■ RECORDED INFORMATION
— BEGIN —

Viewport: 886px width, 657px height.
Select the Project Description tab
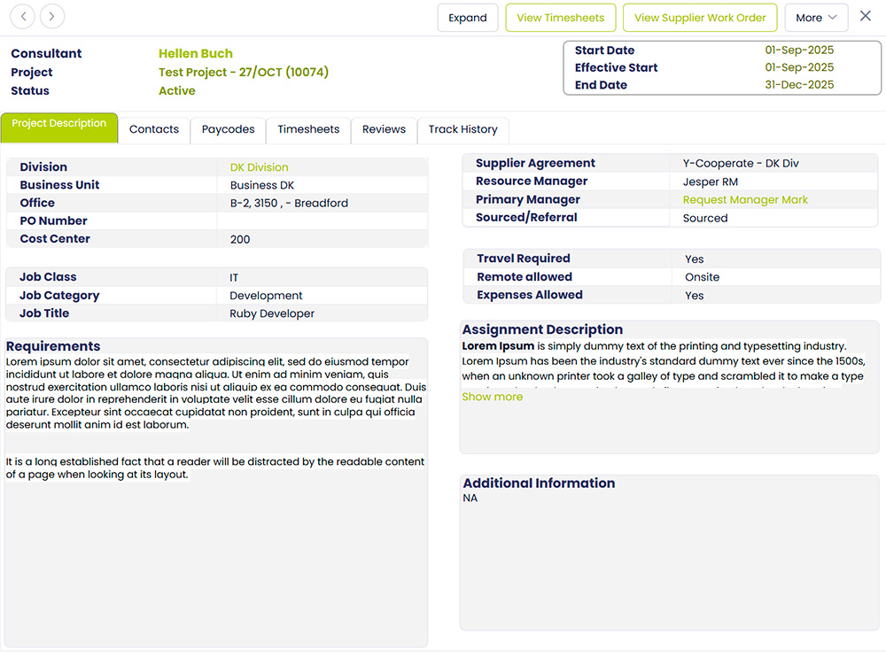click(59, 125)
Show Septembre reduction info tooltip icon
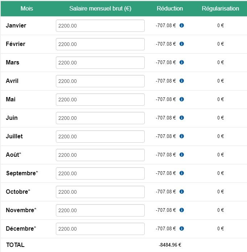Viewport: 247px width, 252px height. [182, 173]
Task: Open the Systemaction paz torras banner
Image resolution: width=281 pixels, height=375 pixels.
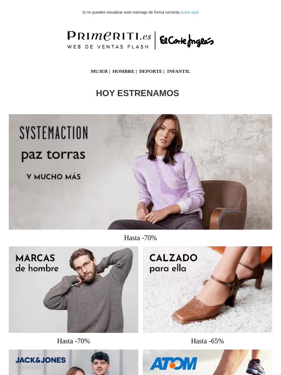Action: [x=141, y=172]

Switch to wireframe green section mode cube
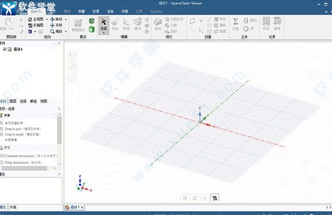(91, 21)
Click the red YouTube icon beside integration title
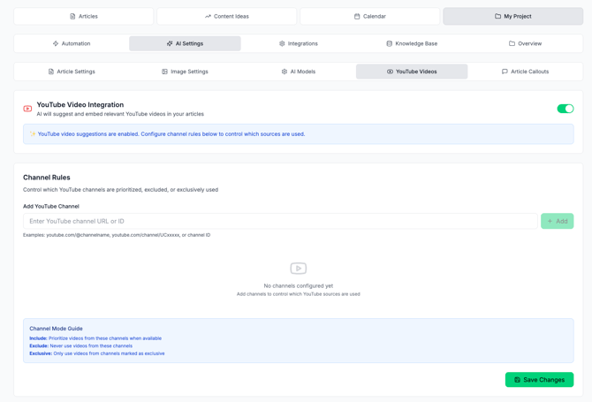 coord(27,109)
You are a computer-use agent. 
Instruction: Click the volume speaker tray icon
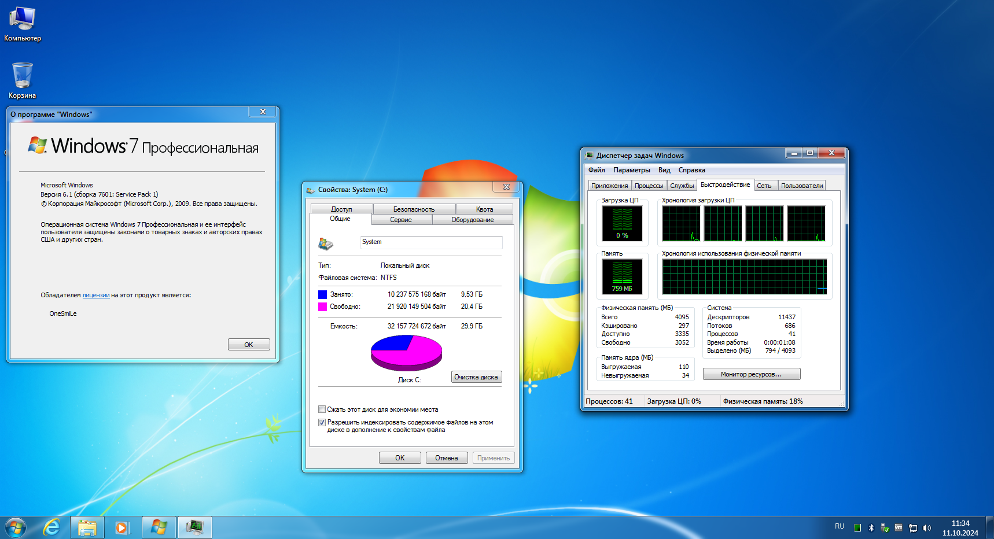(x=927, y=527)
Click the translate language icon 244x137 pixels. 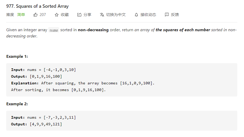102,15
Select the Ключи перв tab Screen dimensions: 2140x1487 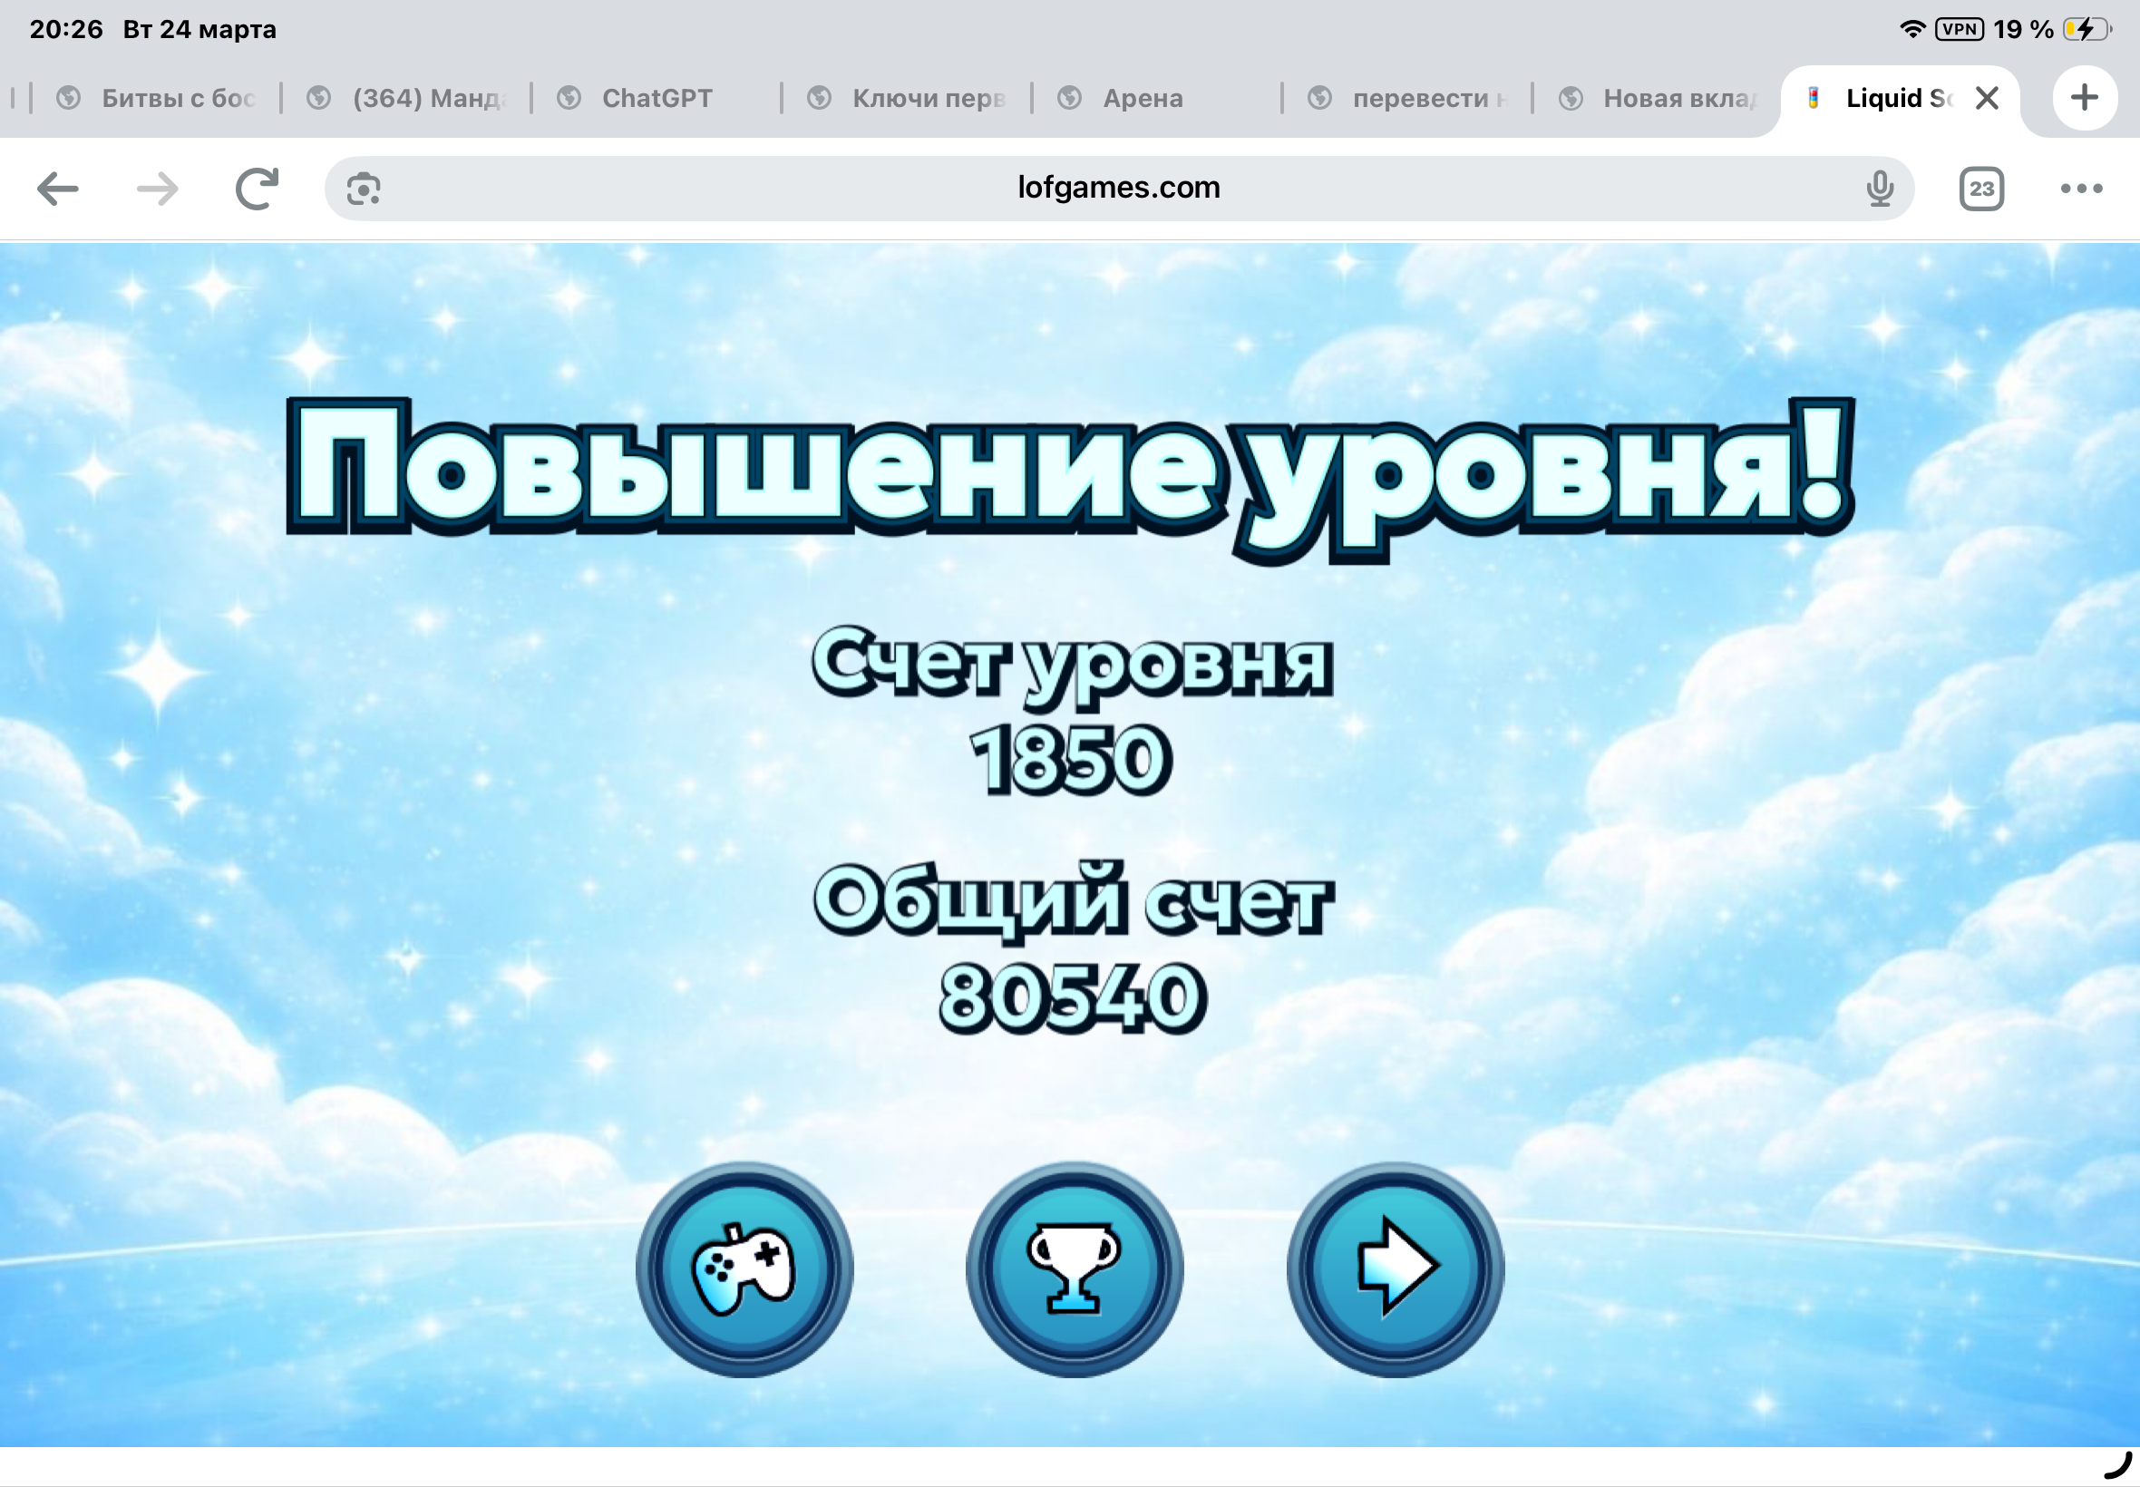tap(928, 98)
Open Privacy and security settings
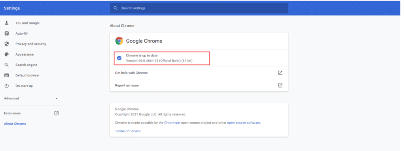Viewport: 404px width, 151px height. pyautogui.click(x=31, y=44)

— END —

■ SET EXERCISE
Reproduce the entries word for word from the very beginning through the line containing "Viewport: 247px width, 252px", including that line, and leave the pictures out.

■ CORRECT RESULT
Viewport: 886px width, 657px height.
Select the Project Description tab
click(59, 125)
Show Septembre reduction info tooltip icon
Viewport: 247px width, 252px height. [182, 173]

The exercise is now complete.